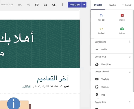Viewport: 134px width, 109px height.
Task: Click the undo arrow icon
Action: click(x=20, y=5)
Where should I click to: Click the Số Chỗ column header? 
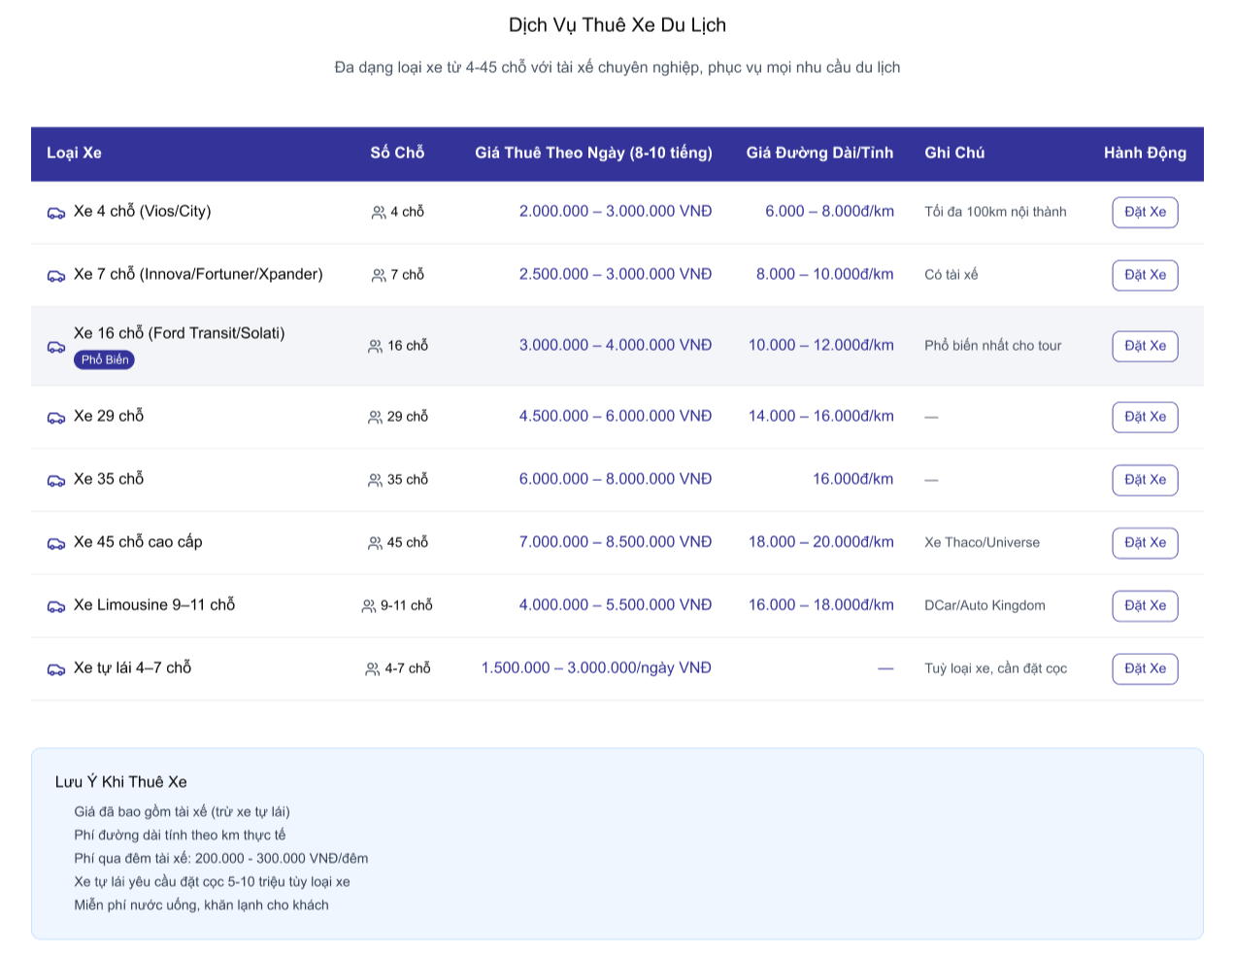tap(397, 153)
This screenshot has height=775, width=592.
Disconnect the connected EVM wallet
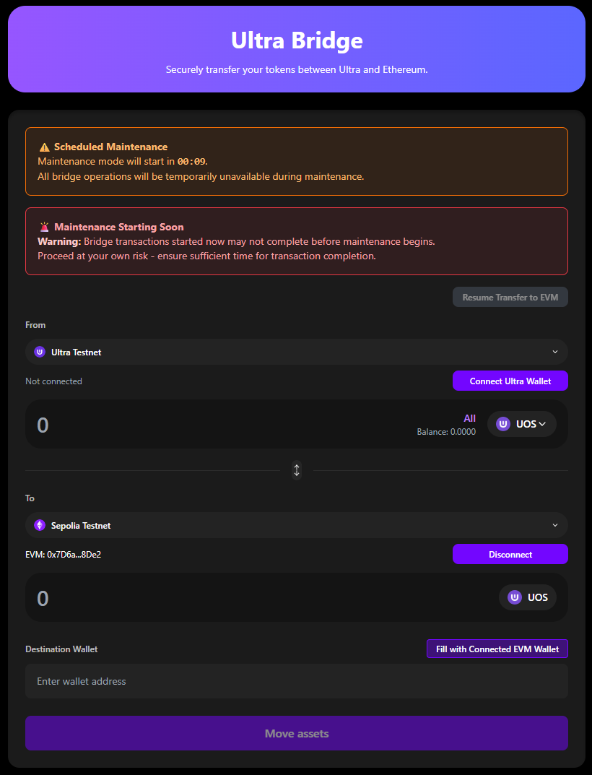point(510,554)
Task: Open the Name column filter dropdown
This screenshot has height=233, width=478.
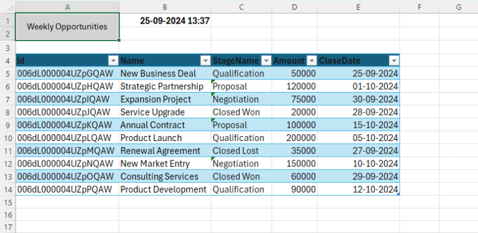Action: click(205, 61)
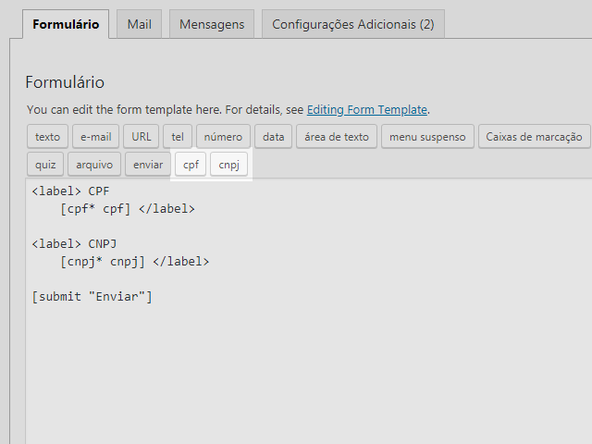Image resolution: width=592 pixels, height=444 pixels.
Task: Add a Caixas de marcação tag
Action: point(534,136)
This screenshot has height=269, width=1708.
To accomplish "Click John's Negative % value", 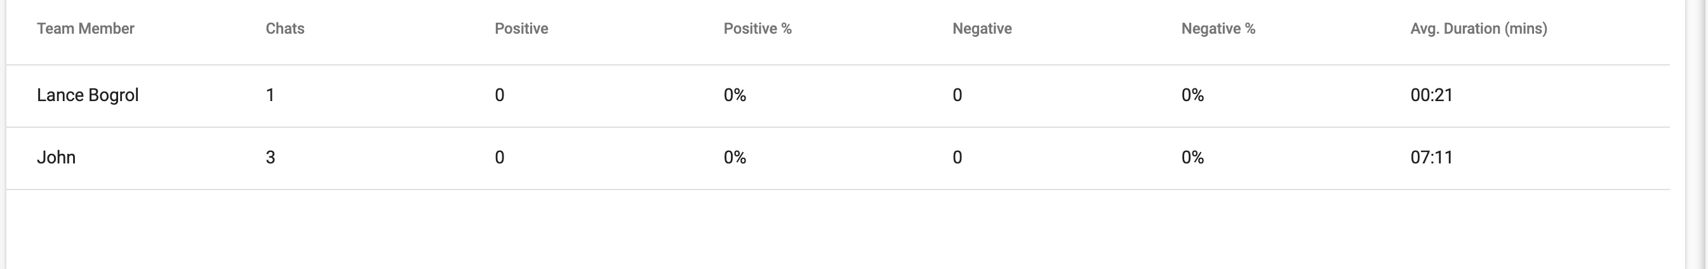I will [1192, 157].
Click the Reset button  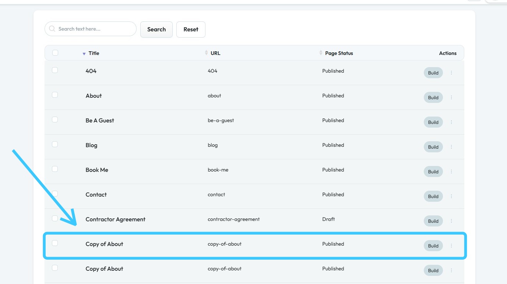(x=191, y=30)
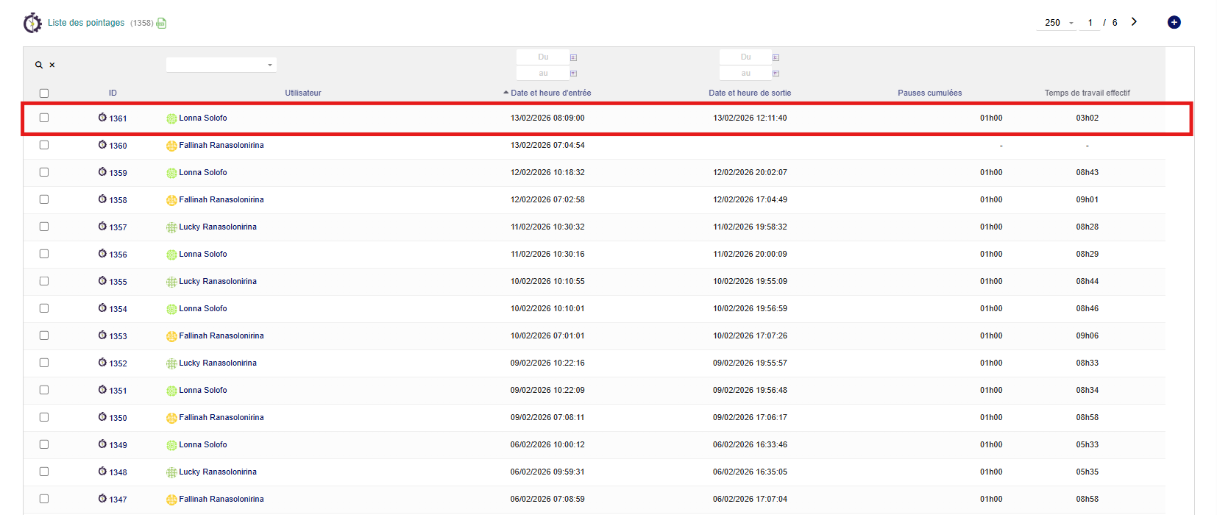Open user Fallinah Ranasolonirina on row 1358
Image resolution: width=1217 pixels, height=515 pixels.
click(x=221, y=200)
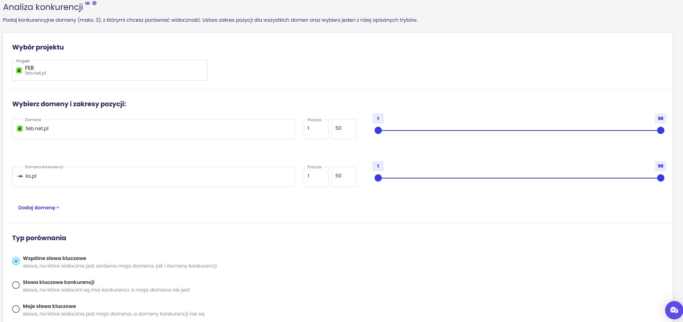Click right slider handle for ks.pl positions

661,178
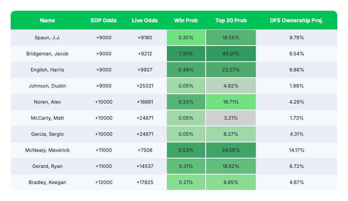Select Bradley, Keegan's 4.67% ownership value
Screen dimensions: 348x201
(x=296, y=182)
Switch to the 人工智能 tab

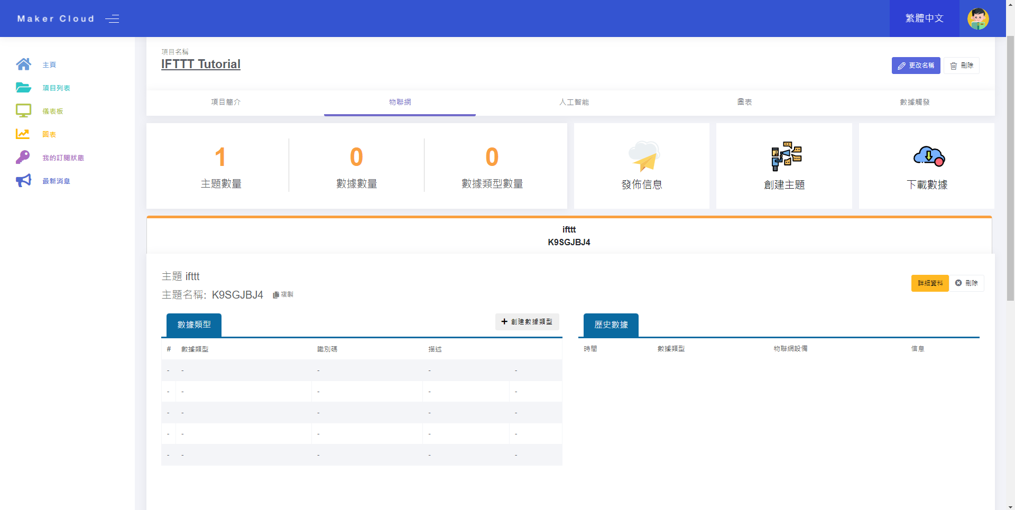[574, 102]
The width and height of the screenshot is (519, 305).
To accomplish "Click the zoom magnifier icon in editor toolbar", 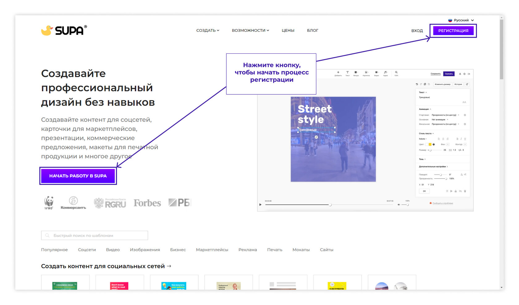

_ _ _ _ _

Exercise instructions
All lines above starting at the one with "Where should I" and ending at the one with "Task: Open the Name column filter dropdown", inclusive, are to be printed again exactly, with the pictures left out.

Answer space
Where should I click to: Click the Số Chỗ column header? 
tap(397, 153)
This screenshot has height=775, width=592.
Disconnect the connected EVM wallet
point(510,554)
Task: Open the Name column filter dropdown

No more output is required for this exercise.